Data lines:
=====
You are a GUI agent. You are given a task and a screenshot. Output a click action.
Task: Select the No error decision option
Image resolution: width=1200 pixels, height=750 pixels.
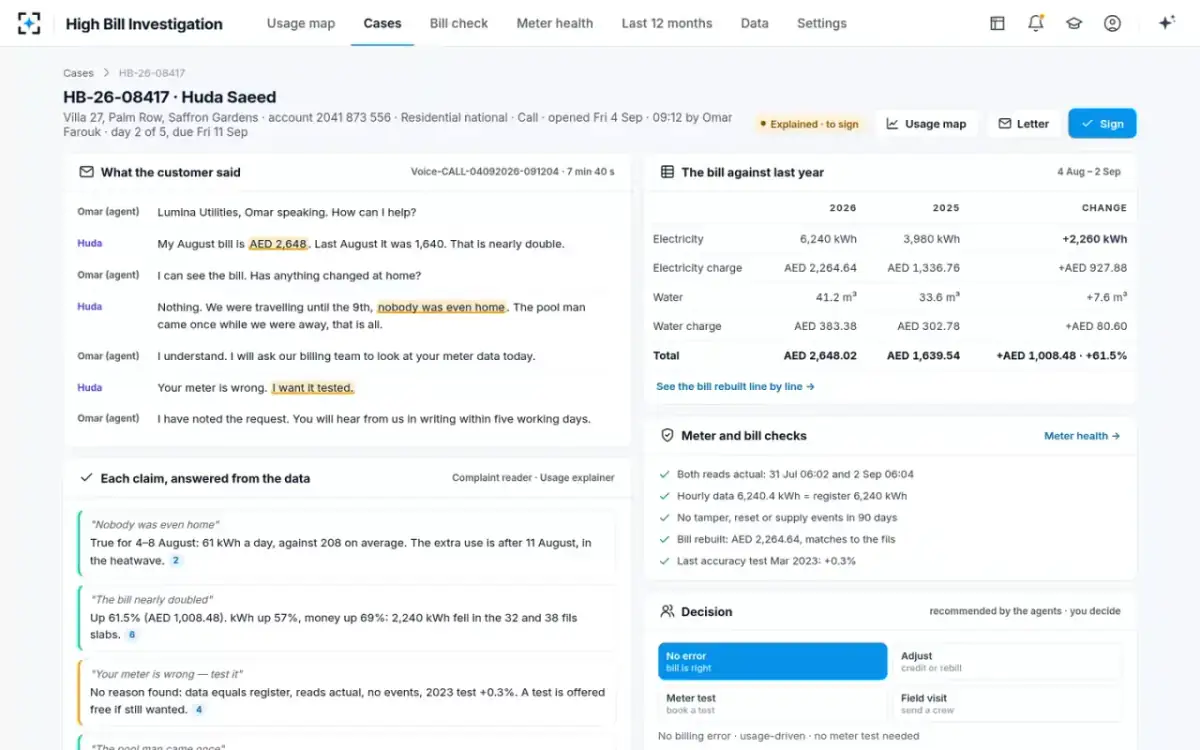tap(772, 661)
=====
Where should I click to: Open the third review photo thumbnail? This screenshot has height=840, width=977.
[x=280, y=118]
=====
Direction: Print every line of the data above that contains the string "screenshot", reproducing each line in full. Case counts, so uppercase and lowercase letters do not match each other.

Result of the exercise:
You are a GUI agent. You are given a task and a screenshot. Output a click action.
Where should I click to: Open the third review photo thumbnail? This screenshot has height=840, width=977.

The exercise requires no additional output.